------ Data provided ------
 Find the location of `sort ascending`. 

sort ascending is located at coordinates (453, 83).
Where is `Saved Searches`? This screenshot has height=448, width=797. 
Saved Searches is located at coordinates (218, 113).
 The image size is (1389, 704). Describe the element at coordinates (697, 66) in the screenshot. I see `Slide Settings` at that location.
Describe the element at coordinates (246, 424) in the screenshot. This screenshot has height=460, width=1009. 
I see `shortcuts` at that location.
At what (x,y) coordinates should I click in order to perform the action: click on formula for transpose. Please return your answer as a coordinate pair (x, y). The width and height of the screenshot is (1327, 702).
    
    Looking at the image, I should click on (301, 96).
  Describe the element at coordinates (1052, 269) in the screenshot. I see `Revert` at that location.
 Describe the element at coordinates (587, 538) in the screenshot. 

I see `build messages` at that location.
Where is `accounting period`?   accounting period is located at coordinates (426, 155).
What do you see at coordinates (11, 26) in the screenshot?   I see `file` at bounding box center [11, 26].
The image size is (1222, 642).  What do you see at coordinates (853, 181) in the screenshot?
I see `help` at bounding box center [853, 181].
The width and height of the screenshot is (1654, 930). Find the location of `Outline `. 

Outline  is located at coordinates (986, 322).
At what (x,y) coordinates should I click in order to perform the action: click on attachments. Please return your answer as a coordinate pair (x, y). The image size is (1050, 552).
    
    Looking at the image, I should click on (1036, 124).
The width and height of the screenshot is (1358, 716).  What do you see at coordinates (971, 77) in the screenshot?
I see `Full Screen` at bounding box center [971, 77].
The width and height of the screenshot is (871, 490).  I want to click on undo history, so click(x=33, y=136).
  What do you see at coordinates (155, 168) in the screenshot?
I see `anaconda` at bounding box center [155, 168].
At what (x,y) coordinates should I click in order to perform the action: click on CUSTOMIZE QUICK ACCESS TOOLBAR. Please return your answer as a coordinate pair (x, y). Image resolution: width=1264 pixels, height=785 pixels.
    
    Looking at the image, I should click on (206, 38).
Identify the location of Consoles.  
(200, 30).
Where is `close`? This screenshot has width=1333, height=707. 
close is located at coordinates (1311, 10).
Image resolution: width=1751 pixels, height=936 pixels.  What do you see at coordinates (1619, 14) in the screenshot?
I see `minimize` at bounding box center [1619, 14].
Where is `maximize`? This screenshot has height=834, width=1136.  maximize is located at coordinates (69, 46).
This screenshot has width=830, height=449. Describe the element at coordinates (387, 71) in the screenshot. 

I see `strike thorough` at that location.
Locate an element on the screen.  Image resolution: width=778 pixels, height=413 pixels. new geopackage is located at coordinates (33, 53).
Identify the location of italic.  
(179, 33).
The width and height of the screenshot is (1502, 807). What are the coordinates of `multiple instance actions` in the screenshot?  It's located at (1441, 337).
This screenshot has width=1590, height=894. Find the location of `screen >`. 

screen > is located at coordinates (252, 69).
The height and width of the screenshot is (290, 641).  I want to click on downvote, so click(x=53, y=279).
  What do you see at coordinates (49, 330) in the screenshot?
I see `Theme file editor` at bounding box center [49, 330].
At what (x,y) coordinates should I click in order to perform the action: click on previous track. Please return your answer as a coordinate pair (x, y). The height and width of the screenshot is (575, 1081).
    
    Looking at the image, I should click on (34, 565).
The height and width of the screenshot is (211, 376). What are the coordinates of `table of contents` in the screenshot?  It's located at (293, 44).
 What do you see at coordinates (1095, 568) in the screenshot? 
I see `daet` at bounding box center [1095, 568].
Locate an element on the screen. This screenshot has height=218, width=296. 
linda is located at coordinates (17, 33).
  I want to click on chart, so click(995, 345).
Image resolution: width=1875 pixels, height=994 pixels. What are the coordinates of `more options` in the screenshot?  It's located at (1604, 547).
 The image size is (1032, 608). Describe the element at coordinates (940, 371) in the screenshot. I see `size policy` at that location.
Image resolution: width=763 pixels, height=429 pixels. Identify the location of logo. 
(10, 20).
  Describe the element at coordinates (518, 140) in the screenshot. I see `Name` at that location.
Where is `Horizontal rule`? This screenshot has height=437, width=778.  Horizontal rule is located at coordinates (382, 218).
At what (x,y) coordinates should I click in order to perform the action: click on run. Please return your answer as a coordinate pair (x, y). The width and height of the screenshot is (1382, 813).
------
Turn the items above into a numbered list, leaving out any blank lines.

(Written solution):
1.  Find the location of `sort ascending`. 
2. sort ascending is located at coordinates (453, 83).
3. Where is `Saved Searches`? This screenshot has height=448, width=797. 
4. Saved Searches is located at coordinates (218, 113).
5.  The image size is (1389, 704). Describe the element at coordinates (697, 66) in the screenshot. I see `Slide Settings` at that location.
6. Describe the element at coordinates (246, 424) in the screenshot. This screenshot has height=460, width=1009. 
7. I see `shortcuts` at that location.
8. At what (x,y) coordinates should I click in order to perform the action: click on formula for transpose. Please return your answer as a coordinate pair (x, y). The width and height of the screenshot is (1327, 702).
9.     Looking at the image, I should click on (301, 96).
10.   Describe the element at coordinates (1052, 269) in the screenshot. I see `Revert` at that location.
11.  Describe the element at coordinates (587, 538) in the screenshot. 
12. I see `build messages` at that location.
13. Where is `accounting period`?   accounting period is located at coordinates (426, 155).
14. What do you see at coordinates (11, 26) in the screenshot?   I see `file` at bounding box center [11, 26].
15. The image size is (1222, 642).  What do you see at coordinates (853, 181) in the screenshot?
16. I see `help` at bounding box center [853, 181].
17. The width and height of the screenshot is (1654, 930). Find the location of `Outline `. 
18. Outline  is located at coordinates (986, 322).
19. At what (x,y) coordinates should I click in order to perform the action: click on attachments. Please return your answer as a coordinate pair (x, y). The image size is (1050, 552).
20.     Looking at the image, I should click on (1036, 124).
21. The width and height of the screenshot is (1358, 716).  What do you see at coordinates (971, 77) in the screenshot?
22. I see `Full Screen` at bounding box center [971, 77].
23. The width and height of the screenshot is (871, 490).  I want to click on undo history, so click(x=33, y=136).
24.   What do you see at coordinates (155, 168) in the screenshot?
25. I see `anaconda` at bounding box center [155, 168].
26. At what (x,y) coordinates should I click in order to perform the action: click on CUSTOMIZE QUICK ACCESS TOOLBAR. Please return your answer as a coordinate pair (x, y). Image resolution: width=1264 pixels, height=785 pixels.
27.     Looking at the image, I should click on (206, 38).
28. Identify the location of Consoles.  
29. (200, 30).
30. Where is `close`? This screenshot has width=1333, height=707. 
31. close is located at coordinates (1311, 10).
32. Image resolution: width=1751 pixels, height=936 pixels.  What do you see at coordinates (1619, 14) in the screenshot?
33. I see `minimize` at bounding box center [1619, 14].
34. Where is `maximize`? This screenshot has height=834, width=1136.  maximize is located at coordinates (69, 46).
35. This screenshot has width=830, height=449. Describe the element at coordinates (387, 71) in the screenshot. 
36. I see `strike thorough` at that location.
37. Locate an element on the screen.  Image resolution: width=778 pixels, height=413 pixels. new geopackage is located at coordinates (33, 53).
38. Identify the location of italic.  
39. (179, 33).
40. The width and height of the screenshot is (1502, 807). What are the coordinates of `multiple instance actions` in the screenshot?  It's located at (1441, 337).
41. This screenshot has width=1590, height=894. Find the location of `screen >`. 
42. screen > is located at coordinates (252, 69).
43. The height and width of the screenshot is (290, 641).  I want to click on downvote, so click(x=53, y=279).
44.   What do you see at coordinates (49, 330) in the screenshot?
45. I see `Theme file editor` at bounding box center [49, 330].
46. At what (x,y) coordinates should I click in order to perform the action: click on previous track. Please return your answer as a coordinate pair (x, y). The height and width of the screenshot is (575, 1081).
47.     Looking at the image, I should click on (34, 565).
48. The height and width of the screenshot is (211, 376). What are the coordinates of `table of contents` in the screenshot?  It's located at (293, 44).
49.  What do you see at coordinates (1095, 568) in the screenshot? 
50. I see `daet` at bounding box center [1095, 568].
51. Locate an element on the screen. This screenshot has height=218, width=296. 
52. linda is located at coordinates (17, 33).
53.   I want to click on chart, so click(995, 345).
54. Image resolution: width=1875 pixels, height=994 pixels. What are the coordinates of `more options` in the screenshot?  It's located at (1604, 547).
55.  The image size is (1032, 608). Describe the element at coordinates (940, 371) in the screenshot. I see `size policy` at that location.
56. Image resolution: width=763 pixels, height=429 pixels. Identify the location of logo. 
57. (10, 20).
58.   Describe the element at coordinates (518, 140) in the screenshot. I see `Name` at that location.
59. Where is `Horizontal rule`? This screenshot has height=437, width=778.  Horizontal rule is located at coordinates (382, 218).
60. At what (x,y) coordinates should I click in order to perform the action: click on run. Please return your answer as a coordinate pair (x, y). The width and height of the screenshot is (1382, 813).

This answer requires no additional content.